Alexander no tenía idea de nada de lo que allí se hacía, comerciar con piedras preciosas y vender oro y plata. Era un mundo nuevo para él que, no obstante, no se le hizo ajeno. Ya algo de interés le había nacido con el tema orfebre cuando un amigo le había enviado un recorte de periódico con el programa de joyería que se dictaba en el Sena. Con ese camino que se le estaba abriendo enfrente, descubrió que tocar esos materiales le gustaba, así que lo empezó a aprender todo sobre la marcha. Por un lado, el oficio, por el otro, el metal como moneda de cambio. Y reconoce que pagó la primiparada, que lo tumbaron muchas veces, lo que en el medio se llama “pagar el curso”. Pero de ahí mismo sacó provecho, entendió que lo importante no es el negocio sino la relación con el otro, y que todo alrededor de los metales se basa en la palabra (y el silencio) y la mirada. En ese tránsito, además, recibió algunas de las lecciones más importante de su vida, aprendió a perder, pues allí se pierde mucho, pero también se gana mucho. Es cuestión de no aferrarse a nada y confiar. Aprendió de humanidad.

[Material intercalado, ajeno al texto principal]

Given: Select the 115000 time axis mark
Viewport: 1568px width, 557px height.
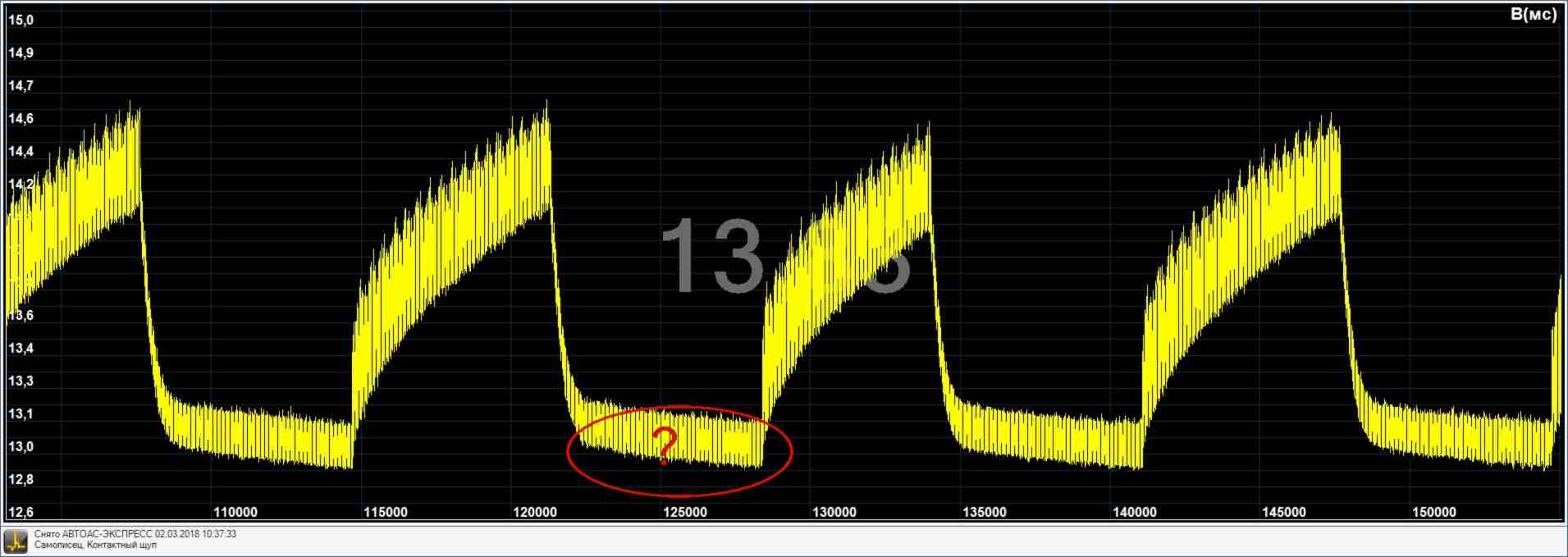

Sin embargo, aunque se volvió bastante bueno y ya tenía una variada clientela que incluía a los joyeros que necesitaban liquidez –y, así, empeñaban su producción por unos días–, hasta señoras muy bogotanas que le entregaban las bandejas y juegos de té en plata de sus ancestros para que él las fundiera, no siguió en el negocio. Viendo los trabajos de los grandes orfebres, presentes y pasados, le abrió el ojo, maravillándolo con la virtuosidad y la belleza de los metales. Fue allí en donde empezó a armar su archivo visual y quiso hacer del oficio su vida. El Museo del Oro se convirtió también en su guía.

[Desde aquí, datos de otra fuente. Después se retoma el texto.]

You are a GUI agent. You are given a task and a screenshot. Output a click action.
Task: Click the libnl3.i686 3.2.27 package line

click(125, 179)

Se retiró del negocio de su papá y se entregó plenamente a la platería. Mientras todo esto ocurría en su cabeza y manos, estudio técnicas de joyería en el Sena y profundizó sus conocimientos en la Escuela de Artes y Oficios Santo Domingo. Fue descubriendo que le gustaba mucho trabajar la plata en su estado más puro, es decir en Ley 999 o incluso 1000, es decir sin ningún tipo de aleación. Y mientras su carrera se iba consolidando su hijo Jacobo iba creciendo. Y fue él quien le ofreció un tema de trabajo que le ha gustado mucho explorar: la mitología tradicional de nuestro territorio. Se lanzó a imaginarse piezas compactas que se volvieran esculturas. Así hizo mohanes, hombres caimán, bola de fuego y patasolas que terminaron exponiéndose en las casas de subastas internacionales. De hecho, casi a la manera de un augurio, fue Beatriz de Santo Domingo quien adquirió en su primera participación en Expoartesanías, su magnífico Mohán.
Y como es un metalero siempre en busca de sentido, se ha entregado al desarrollo de la técnica del batido, honrando el pasado prehispánico que ya la usaba antaño. Se trata de golpear infinitamente el metal hasta laminarlo. Para él son horas y días enteros en los cuales el sonido del martillo se ha convertido en su forma de la meditación, en su mantra. Una que avisa, sin fórmulas, que el metal está preparado para ser trabajado y que, de la misma manera, anuncia que está listo. Quizá por eso esos collares que hace se ven tan poderosos, porque cargan el aura del tiempo. Porque, como dice Alex, esto está en mi sangre, este metal.